Elle affirma ne pas avoir confiance en moi, pourtant je ne sentis là aucun risque supplémentaire. Ses doutes ne m’étonnaient pas et témoignaient de sa grande expérience. En imposant à Spurius de venir chercher son or, je la soupçonnais de vouloir rappeler son rang. Elle ne se déplaçait pas. Au contraire, on venait à elle, chercher l’argent. Elle s’imposait avec prestance.
Pour la suite, elle ne sembla pas réagir à ma façon de récupérer la bourse. J’en conclus que je devais arrêter de chercher à lire les expressions de son visage. La politique avait aguerri cette femme dans la dissimulation de ses sentiments. Pourtant, je me trompai. Nous sortîmes ensemble et je vis ses épaules se relâcher. Toute la crispation de cette entrevue retombait. Je l’observai à moitié néanmoins. Mes dons ne fonctionnaient pas sur elle. Je tournai la tête et vit deux femmes. Mes pouvoirs fonctionnaient sur les autres, pas sur elle. J’ignorai les obscures raisons de cette défaillance système. Durant la nuit, je lancerai une analyse plus complète de mes programmes de maintenance. Évidemment, je tus ce défaut.
Elle posa néanmoins sa main sur mon avant-bras, mes systèmes extrasensoriels s’éveillèrent et diffusèrent une profonde et douce chaleur dans sa main. Esclave sexuel, mon corps avait été forgé pour répondre au moindre contact. Elle m’interrogea sur le prénom que je souhaitais. Je la regardai du coin de l’oeil et sourit encore une fois amusé par ces mots si bien choisis.
Eh bien, j’ai toujours voulu qu’on me nomme maître, sénateur ou encore prélat.
Je souriais, mais ne manquai nullement de respect à Domina. Aucune ironie ne dessinait mes lèvres. C’était un simple trait d’humour pour la détendre et la servir au mieux. Et je ne mentais pas. Je n’ai jamais eu l’honneur d’être nommé par un prénom. Malgré mes bribes de souvenirs, aucun prénom ne me revenait. Par contre, pour la suite, je devais mentir. Le programme démarra immédiatement et bloqua certains stimulis liés au mensonge comme la déglutition, le regard en bas à gauche, les sourcils un peu trop relevé.

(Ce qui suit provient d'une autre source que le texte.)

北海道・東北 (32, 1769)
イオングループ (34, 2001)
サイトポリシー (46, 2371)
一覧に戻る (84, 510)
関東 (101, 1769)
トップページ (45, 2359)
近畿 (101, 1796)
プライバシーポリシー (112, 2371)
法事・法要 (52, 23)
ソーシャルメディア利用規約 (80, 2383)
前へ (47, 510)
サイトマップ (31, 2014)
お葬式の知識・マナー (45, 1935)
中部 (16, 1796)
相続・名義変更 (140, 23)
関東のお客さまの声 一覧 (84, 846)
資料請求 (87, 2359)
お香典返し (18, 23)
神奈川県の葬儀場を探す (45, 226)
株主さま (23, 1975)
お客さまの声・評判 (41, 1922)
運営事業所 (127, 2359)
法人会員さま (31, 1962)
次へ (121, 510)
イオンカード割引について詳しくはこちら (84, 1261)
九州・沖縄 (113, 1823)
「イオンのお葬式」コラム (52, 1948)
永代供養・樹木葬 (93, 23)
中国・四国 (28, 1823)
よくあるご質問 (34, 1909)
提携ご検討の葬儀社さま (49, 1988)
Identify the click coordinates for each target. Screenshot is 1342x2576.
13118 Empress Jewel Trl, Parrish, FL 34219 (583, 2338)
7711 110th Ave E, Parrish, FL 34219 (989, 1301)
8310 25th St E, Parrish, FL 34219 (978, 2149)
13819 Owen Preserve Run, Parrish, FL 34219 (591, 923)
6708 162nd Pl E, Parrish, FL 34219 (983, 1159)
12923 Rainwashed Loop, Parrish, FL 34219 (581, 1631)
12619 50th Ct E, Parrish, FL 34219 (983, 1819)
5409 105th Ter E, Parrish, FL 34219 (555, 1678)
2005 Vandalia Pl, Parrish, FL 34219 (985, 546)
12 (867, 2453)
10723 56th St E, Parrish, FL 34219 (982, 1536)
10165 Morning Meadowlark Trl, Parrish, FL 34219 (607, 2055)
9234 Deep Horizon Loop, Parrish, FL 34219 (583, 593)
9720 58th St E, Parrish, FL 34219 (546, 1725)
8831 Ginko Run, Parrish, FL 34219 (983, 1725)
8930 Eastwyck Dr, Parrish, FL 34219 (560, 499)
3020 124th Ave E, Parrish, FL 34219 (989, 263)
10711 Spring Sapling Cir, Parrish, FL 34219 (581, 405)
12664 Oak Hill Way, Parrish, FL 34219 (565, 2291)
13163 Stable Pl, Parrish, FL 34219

Je n’ai pas de souvenirs, mais je ne pense pas qu’on m’ait appelé une seule fois par un prénom. J’ai un titre, Servius. Les clients de Spurius nommaient leurs esclaves féminines par leur prénom. Meretrix leur rappelle trop que la femme simule ses sentiments. Les femmes nous appellent par notre rang et cela leur permet de se rassurer sur leur supériorité. C’est l’expérience que je tire de cette courte semaine. Mais vu votre question, vous êtes différente, mes conclusions ne reflètent peut-être pas une généralité. Je n’ai pas besoin de prénom. Mais si vous souhaitez me prénommé, je prendrais le temps de la réflexion pour vous en proposer un chargé de sens.
Je ne sais pas pourquoi, mais j’avais des scènes de théâtres urbains en tête et j’appréciai le prénom utilisé par l’actrice qui me donnait la réplique. Seulement, il était encore enfoui par les réinitialisations successives.
Nous quittions les bas-fond. Les citoyens romains changeaient de visage. Plus nous avancions, plus leurs vêtements gagnaient en propreté puis en qualité. Sa main quitta son bras, son attitude se voulut plus altière. Je pris le document qu’elle me tendit et l’ouvris une seconde pour en photographier le contenu. Je le rangeais aussitôt à ma ceinture et nota qu’il me faudrait une petite besace pour ranger ce document entre autre chose. Alors que nous marchions, j’observai la photographie prise et énonçai son identité.
Sénatrice de Minerve, Sibylla Atilius Cérès. Je saurai vous nommer au mieux, en affirmant votre rang ou en le taisant en fonction de votre interlocuteur. Mais avez-vous une préférence au quotidien ?
Certains romains n’utilisaient que leur surnom, d’autres leur prénom. Je savais faire preuve d’initiatives, mais il demeurait des questions nécessaires. «Domina» ne pouvait lui plaire puisqu’elle ne voulait pas m’imposer Servius.